One day, Chapo arrived at a ranch with his beauty queen wife Emma, along with a “secretary” and two cooks. El Chapo asked Dámaso how the narco juniors were doing and what they were up to. Dámaso was best friends with Chapo’s son Edgar and he was especially interested in him. “He always came back to Edgar. ‘Hey, and Edgar calls you,’ he would say to me. ‘Hey, and Edgar, how much of a player he is, he has a lot of girlfriends.’ ”
In 2008, gunmen shot Edgar dead in a Culiacán shopping mall. Afterwards, Dámaso says, “El Chapo saw me a lot…I think El Chapo saw something of Edgar in me.”
Narco Politics
The Sinaloa Cartel bosses collude to keep peace and negotiate impunity and Dámaso saw how this inner circle functioned.
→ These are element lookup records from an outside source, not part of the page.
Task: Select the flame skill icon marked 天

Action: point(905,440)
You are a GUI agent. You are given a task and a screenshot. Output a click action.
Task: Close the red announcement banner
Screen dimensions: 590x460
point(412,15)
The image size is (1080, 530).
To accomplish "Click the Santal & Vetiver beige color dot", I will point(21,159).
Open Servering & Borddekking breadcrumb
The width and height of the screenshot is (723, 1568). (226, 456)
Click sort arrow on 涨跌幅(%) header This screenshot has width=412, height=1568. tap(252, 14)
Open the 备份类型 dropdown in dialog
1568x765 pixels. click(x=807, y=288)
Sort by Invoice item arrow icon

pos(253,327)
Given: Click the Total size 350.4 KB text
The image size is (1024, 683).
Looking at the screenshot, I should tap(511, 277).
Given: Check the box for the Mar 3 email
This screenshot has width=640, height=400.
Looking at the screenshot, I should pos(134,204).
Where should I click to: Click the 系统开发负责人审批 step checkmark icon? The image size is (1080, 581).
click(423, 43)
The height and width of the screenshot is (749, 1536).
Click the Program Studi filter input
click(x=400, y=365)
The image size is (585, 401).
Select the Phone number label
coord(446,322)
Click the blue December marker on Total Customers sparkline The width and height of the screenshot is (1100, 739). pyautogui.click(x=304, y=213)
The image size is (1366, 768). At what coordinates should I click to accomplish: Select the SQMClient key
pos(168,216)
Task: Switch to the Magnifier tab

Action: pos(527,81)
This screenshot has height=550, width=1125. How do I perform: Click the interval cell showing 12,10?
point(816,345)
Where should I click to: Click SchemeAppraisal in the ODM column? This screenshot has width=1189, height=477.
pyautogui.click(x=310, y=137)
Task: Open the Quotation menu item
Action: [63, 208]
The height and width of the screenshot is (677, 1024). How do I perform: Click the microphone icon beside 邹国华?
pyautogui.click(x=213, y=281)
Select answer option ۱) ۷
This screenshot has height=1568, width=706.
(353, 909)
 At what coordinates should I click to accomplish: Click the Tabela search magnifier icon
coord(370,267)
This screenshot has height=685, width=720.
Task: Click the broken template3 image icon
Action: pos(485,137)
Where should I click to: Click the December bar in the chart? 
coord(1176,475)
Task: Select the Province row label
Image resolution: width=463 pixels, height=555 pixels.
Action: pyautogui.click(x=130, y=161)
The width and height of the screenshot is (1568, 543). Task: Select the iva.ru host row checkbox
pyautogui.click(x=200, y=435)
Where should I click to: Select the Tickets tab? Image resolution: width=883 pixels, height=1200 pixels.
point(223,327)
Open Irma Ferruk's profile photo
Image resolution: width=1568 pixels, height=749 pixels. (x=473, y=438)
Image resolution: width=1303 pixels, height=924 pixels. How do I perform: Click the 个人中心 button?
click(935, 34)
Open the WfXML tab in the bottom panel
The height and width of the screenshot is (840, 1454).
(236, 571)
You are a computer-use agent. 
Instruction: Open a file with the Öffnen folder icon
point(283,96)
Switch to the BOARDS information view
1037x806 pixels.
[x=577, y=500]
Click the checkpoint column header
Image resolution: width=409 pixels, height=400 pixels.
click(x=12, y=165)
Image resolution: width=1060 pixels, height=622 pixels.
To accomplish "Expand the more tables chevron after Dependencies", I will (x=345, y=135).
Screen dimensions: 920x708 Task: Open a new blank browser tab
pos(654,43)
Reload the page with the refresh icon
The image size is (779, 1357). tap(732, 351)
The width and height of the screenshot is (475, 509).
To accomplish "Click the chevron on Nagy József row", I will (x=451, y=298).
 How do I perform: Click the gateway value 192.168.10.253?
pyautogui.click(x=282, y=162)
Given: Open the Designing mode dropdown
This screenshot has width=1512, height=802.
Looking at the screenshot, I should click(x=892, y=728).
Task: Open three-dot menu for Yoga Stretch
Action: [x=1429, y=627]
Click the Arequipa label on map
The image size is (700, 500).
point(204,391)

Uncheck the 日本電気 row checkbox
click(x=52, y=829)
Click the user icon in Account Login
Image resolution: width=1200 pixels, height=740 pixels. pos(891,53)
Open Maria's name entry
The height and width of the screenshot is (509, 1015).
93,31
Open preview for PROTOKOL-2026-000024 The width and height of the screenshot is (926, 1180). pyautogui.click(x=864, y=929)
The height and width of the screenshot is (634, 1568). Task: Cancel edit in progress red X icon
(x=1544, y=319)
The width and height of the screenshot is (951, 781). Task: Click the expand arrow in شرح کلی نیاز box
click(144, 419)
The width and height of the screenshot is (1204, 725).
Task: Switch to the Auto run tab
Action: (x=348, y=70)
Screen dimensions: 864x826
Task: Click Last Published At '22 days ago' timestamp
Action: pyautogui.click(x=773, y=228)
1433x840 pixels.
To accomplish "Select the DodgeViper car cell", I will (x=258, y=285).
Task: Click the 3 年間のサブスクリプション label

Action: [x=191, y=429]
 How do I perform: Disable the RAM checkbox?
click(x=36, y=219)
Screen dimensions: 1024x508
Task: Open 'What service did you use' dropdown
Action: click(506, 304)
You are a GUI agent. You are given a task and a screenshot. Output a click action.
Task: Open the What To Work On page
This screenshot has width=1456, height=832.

One time, Chapo, Licenciando, and Mayo met in Eldorado to arrange a federal bribe to keep the drugs flowing. “They were looking at how to raise $10 million dollars to give to García Luna in exchange for protection and the elimination of rivals.”
Genaro García Luna was the federal security minister under Felipe Calderón, and a key architect of his supposed war on cartels. A New York court convicted him in February of working for the Sinaloa Cartel.
I remark that ten million is a lot of money. “It's a lot of money for most people,” Dámaso says, but if “they assure you that you are going to get a thousand tons through there without a problem then I think $10 million is a gift.”
In the election of 2012, Dámaso claims, the cartel shifted to get people to vote for Enrique Peña Nieto, who won the presidency. (A cartel witness at the 2019 trial of El Chapo also made accusations against Peña Nieto. He denies any wrongdoing.) Dámaso’s description implies the narco role in elections is bigger than thought.
“To begin with, all the land that we controlled and the people who worked with us were given the order to vote…and their relatives and neighbors and friends and any friends they had in other towns or states. From town to town you get several thousand votes, like one town has 3,000, another 5,000 and so on, and you get a few million…
We would order someone to stand outside a voting booth…and hand out a thousand pesos to each person who would show that they voted for the one we told them to. And so on from each polling place. We also sponsored rallies, banners.”
As we talk, Dámaso is focused and intense but he has to break now and then to take calls. After one, he shakes his head.
“It's the gringos,” he says. “They're asking me where I am and if there's any news from them.” The gringos refers to the DEA and “them” to the Chapitos.
“Do the Chapitos know you are cooperating against them?” I ask.
“Of course they know. It's not for nothing they want to kill me and my whole family.”